--- Begin SOURCE PASSAGE ---

Online Scam Artists And Cyber Crime Unit Of Nigeria Police

Posted: Sep 19, 2015 at 12:45 am   /   by   /   comments (0)

I want to be educated about the operations of the Cyber Crimes Unit of the Nigeria Police, just a little education because I am very disappointed in their modus operandi.

And because I know there would be a little hesitation about letting the public know how they do their job, I am then tempted to ask these questions: do the operatives in that unit sit back and wait for people to come and complain about a crime or they also on their own go an extra mile to arrest people suspected of engaging in online fraud? Do they have a unit (inside the unit) that prowls online looking for people sending scam mails and other forms of suspicious messages on Facebook and other social media platforms?

I seriously doubt if there are people in the force who sit online looking for scam artists because the brazen nature fraudsters operate these days clearly indicates they have nothing, absolutely nothing to fear about law enforcement.

--- End SOURCE PASSAGE ---

=== EXERCISE INSTRUCTIONS ===
1. Return the portion of the cyber crime post starting at "Posted: Sep 19, 2015" and ending at "social media platforms?".
2. Answer these questions using the cyber crime post.
(a) On what date was it posted?
(b) Which unit's operations does the writer want to be educated about?
(c) Which social media platform does it name?

--- Begin DATA SEGMENT ---

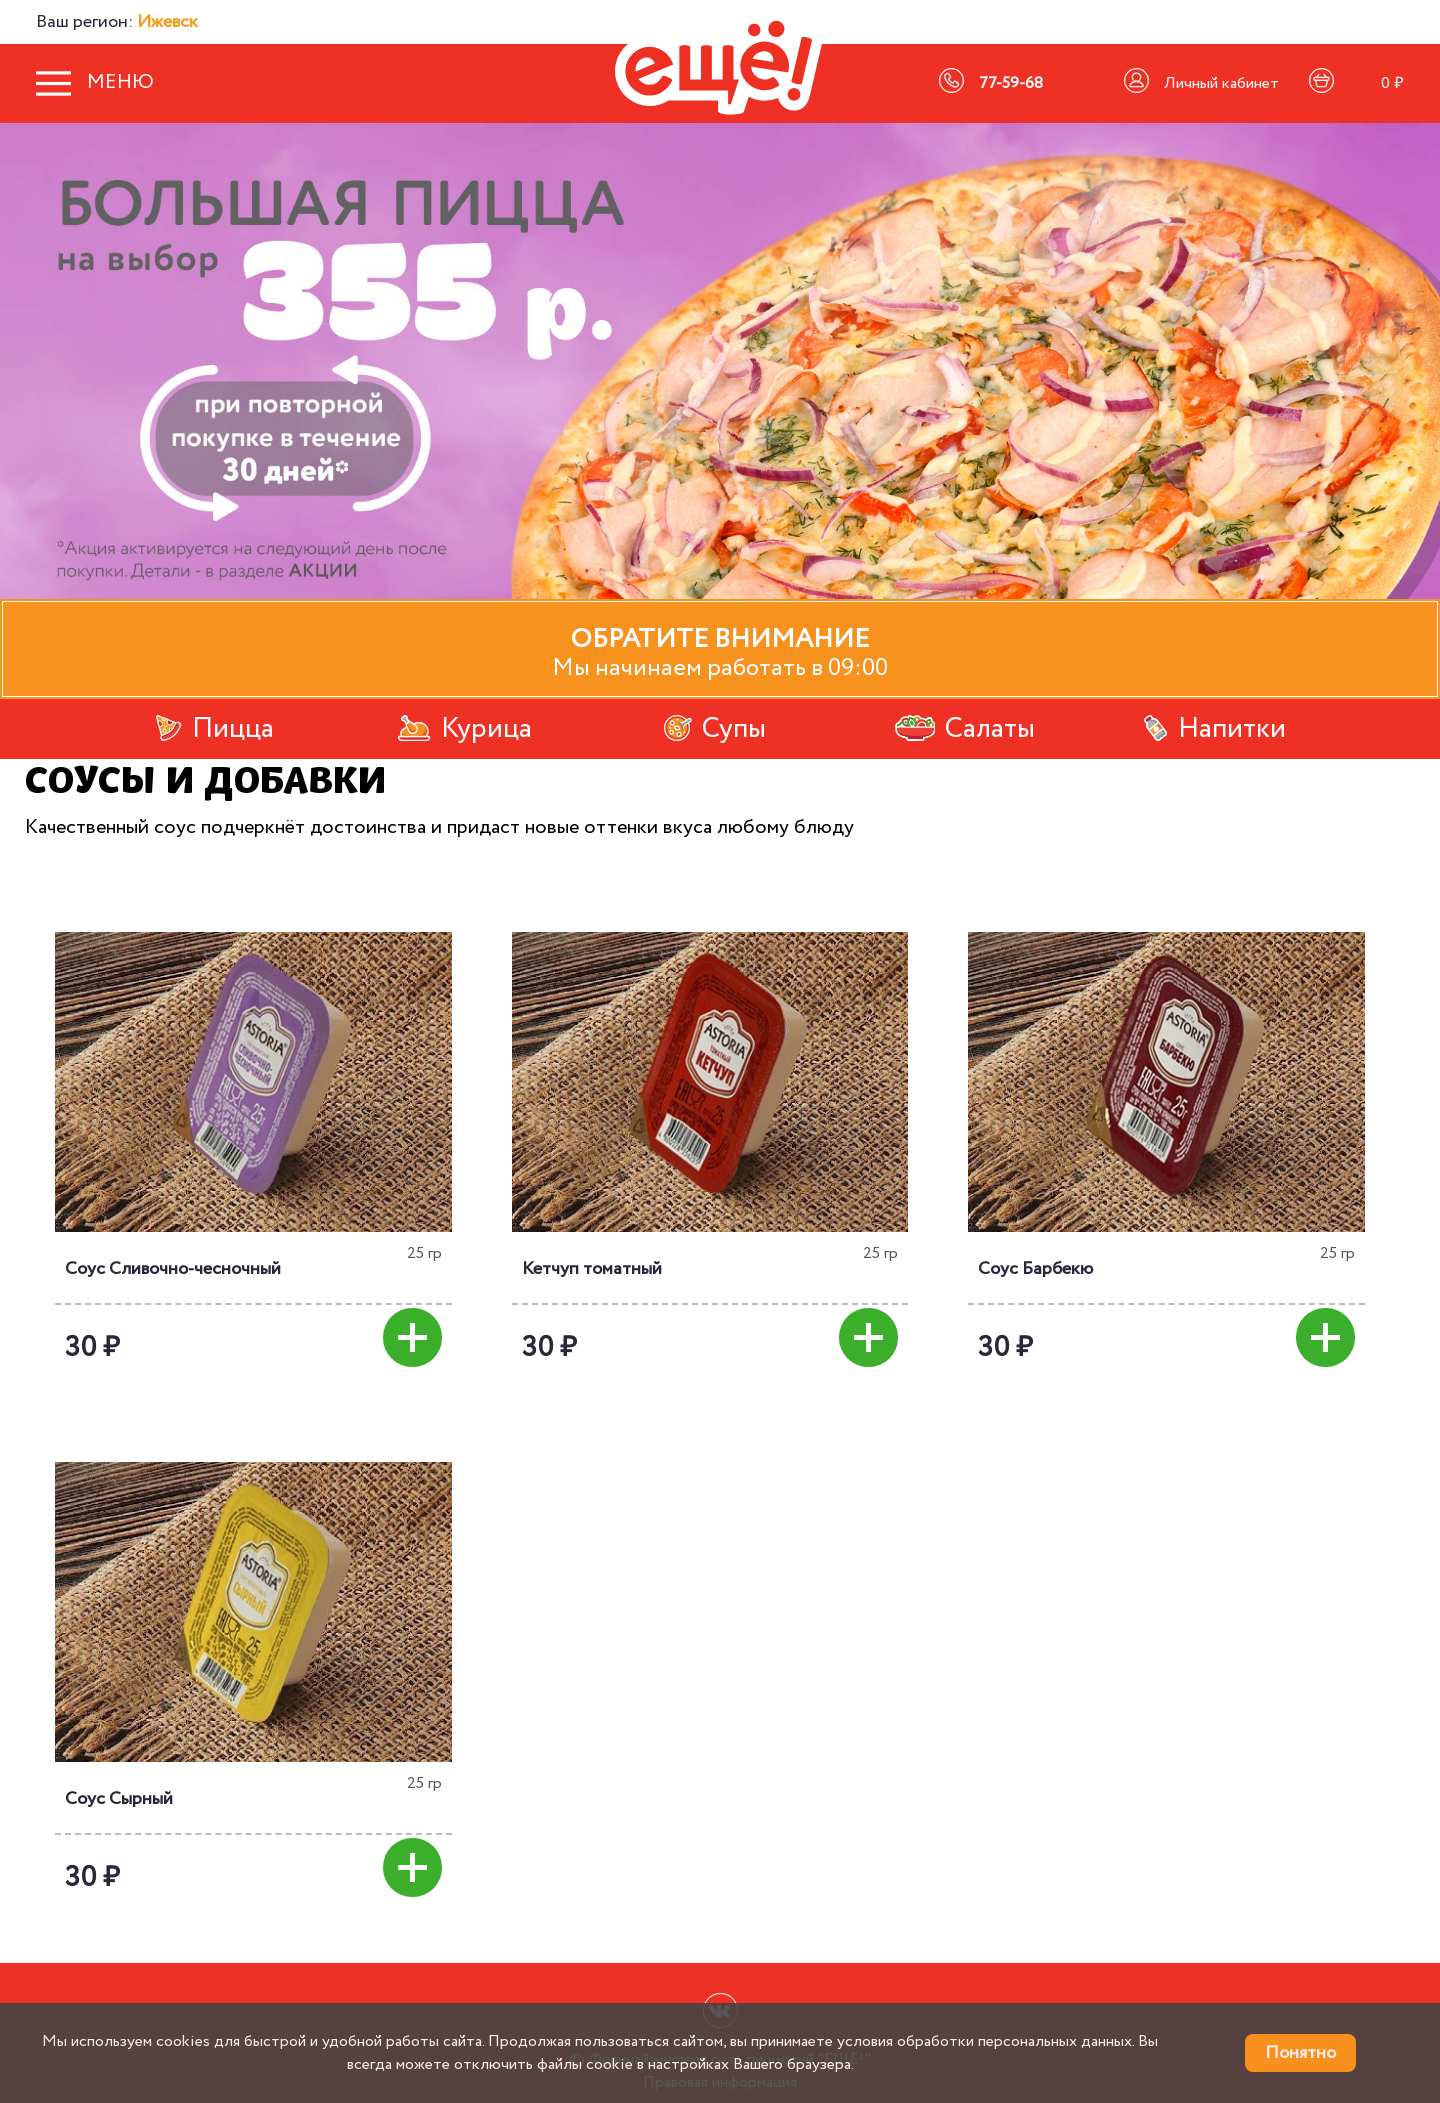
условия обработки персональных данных (984, 2041)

--- End DATA SEGMENT ---

=== ANSWERS IN ORDER ===
1.
Posted: Sep 19, 2015 at 12:45 am   /   by   /   comments (0)

I want to be educated about the operations of the Cyber Crimes Unit of the Nigeria Police, just a little education because I am very disappointed in their modus operandi.

And because I know there would be a little hesitation about letting the public know how they do their job, I am then tempted to ask these questions: do the operatives in that unit sit back and wait for people to come and complain about a crime or they also on their own go an extra mile to arrest people suspected of engaging in online fraud? Do they have a unit (inside the unit) that prowls online looking for people sending scam mails and other forms of suspicious messages on Facebook and other social media platforms?

2.
(a) Sep 19, 2015
(b) The Cyber Crimes Unit of the Nigeria Police
(c) Facebook